Noah however, caught on right away. “No, damn it!”

His exclamation jolted Jenna to alertness. A sniper, she thought. Just like Ken on the roof of the bait shop. But is the sniper shooting at Soter or me?

She felt like she knew the answer, and that led to another, more ominous line of questions.

Was Noah lying to me? Was all his talk just a way to lure me out to where the sniper could finish the job?

Jenna wanted to believe that Noah loved her. Maybe they — Cort or whoever was running the show now — had lied to him, promised him that she would be given safe passage, so that he would flush her out. Or maybe he thinks I’m damaged beyond repair. That I need to be put down, like a rabid pet.

She didn’t want that to be true, but there was no way to know.

A moment later, Soter crashed into her, tackling her to the balcony deck. Cray’s gun was out in an instant, and the report of the distant sniper rifle, only now reaching her ears, was eclipsed by the closer and louder thunder of his answering fire, directed at the only target available.

Noah scrambled away, running for the corner of the building, but even as he broke for cover, more shots began pelting the exterior of the building. Tiny spurts of flame scattered throughout the verdant landscape marked the position of at least half a dozen camouflaged shooters. Noah had not come alone.

Cray dropped into a crouch and lunged toward her. He scooped Jenna up in one hand, Soter in the other, and hustled them through the door as the balcony exploded in a spray of splinters.

Jenna wrestled free of his grip and crawled deeper into the relative safety of the control room. She spied Mercy, huddled behind a desk, and headed toward her. Bullets sizzled through the air overhead, smacking into the walls and ceiling, spraying dust and filling the room with the smell of smoke. But none of the shots came anywhere close to a human target. This was suppressive fire, Jenna knew, designed to keep them pinned down.

Soter seemed to grasp this as well.

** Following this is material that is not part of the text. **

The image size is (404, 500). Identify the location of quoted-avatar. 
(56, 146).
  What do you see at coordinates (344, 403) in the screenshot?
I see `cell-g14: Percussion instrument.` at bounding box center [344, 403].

From his fetal curl on the floor he shouted, “Cray. Get her to safety.”

Cray hesitated, as if torn between his loyalty to the old man and his sense of duty, but he gave a terse nod and reached out to Jenna. “Come on.”

Jenna nodded her assent, then grasped Mercy’s hand and followed Cray’s lead toward the exit to the stairwell. Before leaving the room, he shouted to his partner, Markley. “We’ll try to lead them off. Stay with the doctor, and get the hell out of here as soon as you can.”

“No!” Soter protested. “It doesn’t matter what happens to me. You have to save the girl.”

Jenna was not inclined to argue. Cray shook his head and then led Jenna and Mercy from the room, gun at the ready. “Stay close,” he said, not looking back.

Over the mechanical hum of the transmitter, the sound of a pitched battle rolled up from below. Soter’s security detail was putting up a fight, defending the transmitter building, but there were only four of them. Four against at least six shooters. Worse, there was only one way out of the building, and it went right through the middle of the fight. Jenna looked at Mercy, hoping to see some indication that she knew what Cray was doing, but Mercy’s blank look told her otherwise.

Jenna felt a return of the helplessness she’d experienced in Miami when she had boarded Soter’s helicopter. She didn’t even have a gun to defend herself. Her survival depended on Cray’s choices, and that was intolerable.

She was about to tell Cray that when he did something unexpected, turning away from the exit, toward parts of the building they had not visited.

“Where are we going?” It wasn’t simple curiosity that prompted her question.

“There’s another way out,” Cray said. “Through the transmitter room.”

Another way out was good. “Won’t they be watching all the doors?”

“Probably.” Cray didn’t break stride, but kept moving toward the source of the persistent thrumming sound. They passed through a maze of corridors, in and out of rooms lined with strange electronic devices, pieces of machinery and shelves packed with bound books and thick three-ring binders.